** Opening Records to process block **

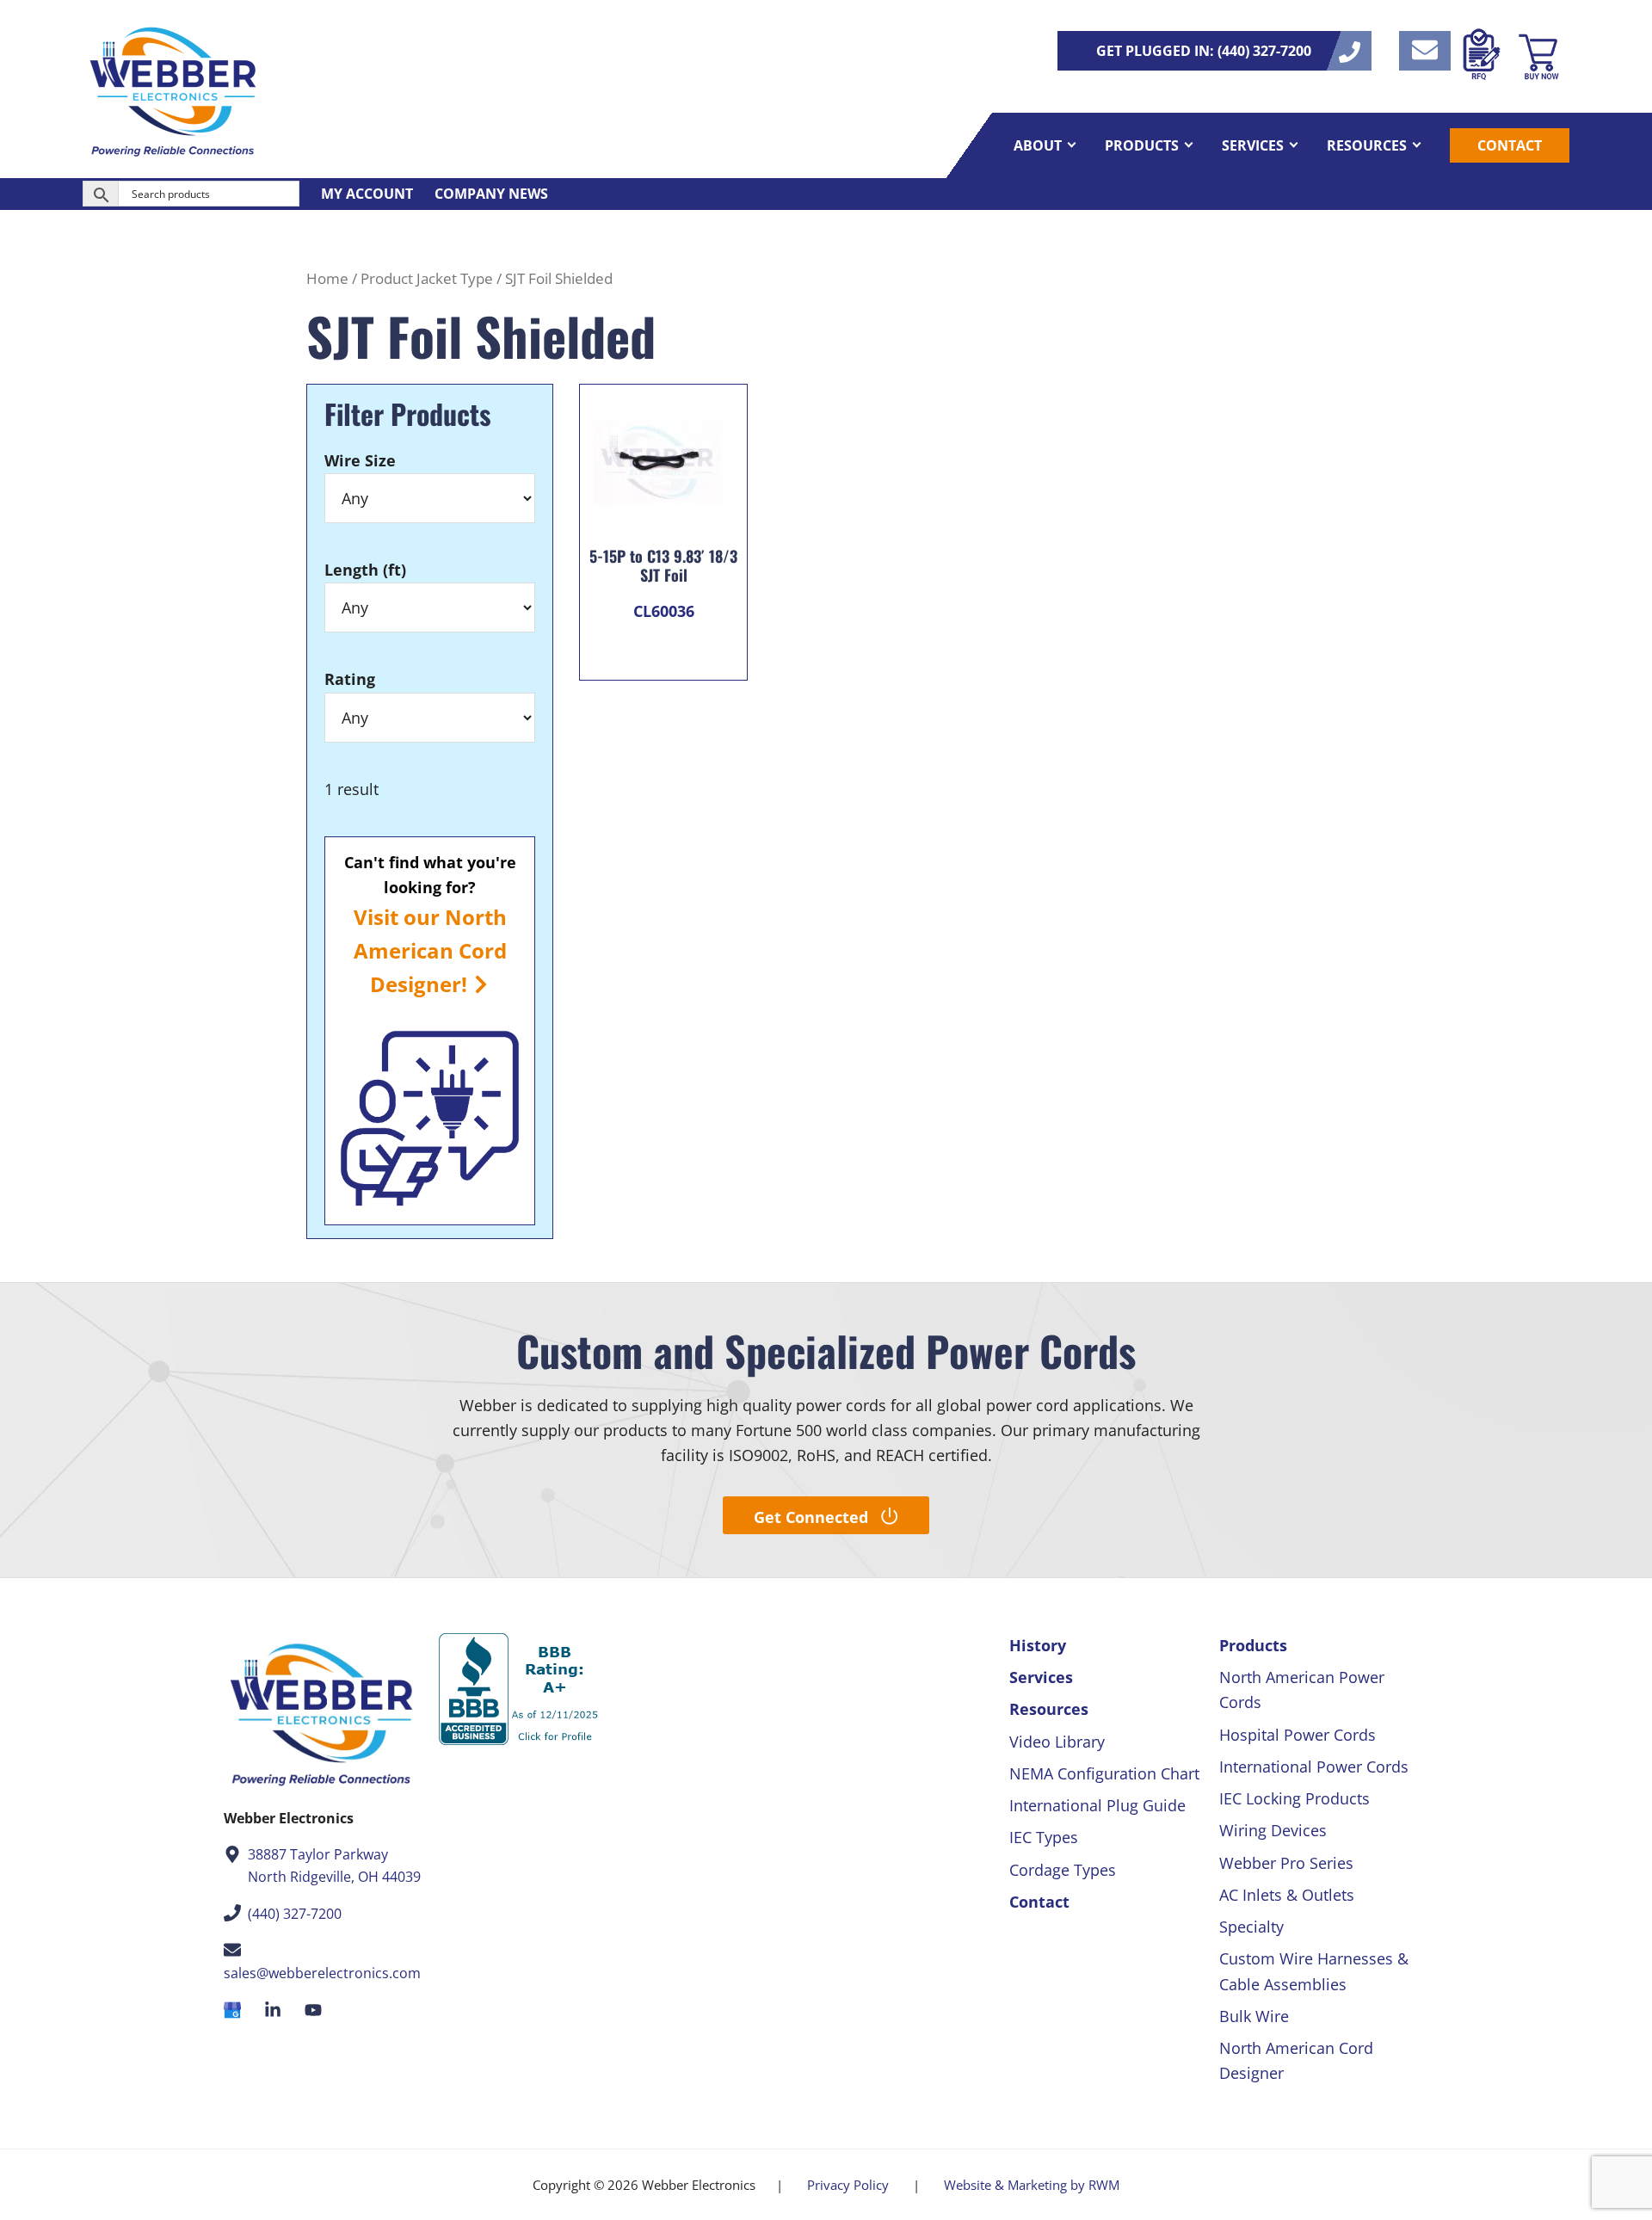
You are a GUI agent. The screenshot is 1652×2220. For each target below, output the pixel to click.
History (1037, 1645)
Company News (491, 193)
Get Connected (811, 1517)
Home (327, 278)
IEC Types (1043, 1837)
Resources (1048, 1709)
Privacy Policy (848, 2184)
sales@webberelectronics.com (322, 1973)
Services (1041, 1677)
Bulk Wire (1254, 2016)
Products (1253, 1645)
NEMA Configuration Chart (1104, 1773)
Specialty (1251, 1926)
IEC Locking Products (1294, 1798)
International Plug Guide (1097, 1805)
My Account (367, 193)
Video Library (1057, 1741)
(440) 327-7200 (295, 1913)
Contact (1039, 1901)
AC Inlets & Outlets (1286, 1894)
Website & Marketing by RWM (1031, 2184)
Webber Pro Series (1286, 1863)
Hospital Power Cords (1297, 1734)
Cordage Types (1062, 1869)
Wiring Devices (1273, 1830)
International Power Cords (1314, 1766)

** Closing Records to process block **

▸ **Work task**: Look through the entries above. Copy each line in which the string "Power" occurs.

▸ **Exercise result**:
Hospital Power Cords (1297, 1734)
International Power Cords (1314, 1766)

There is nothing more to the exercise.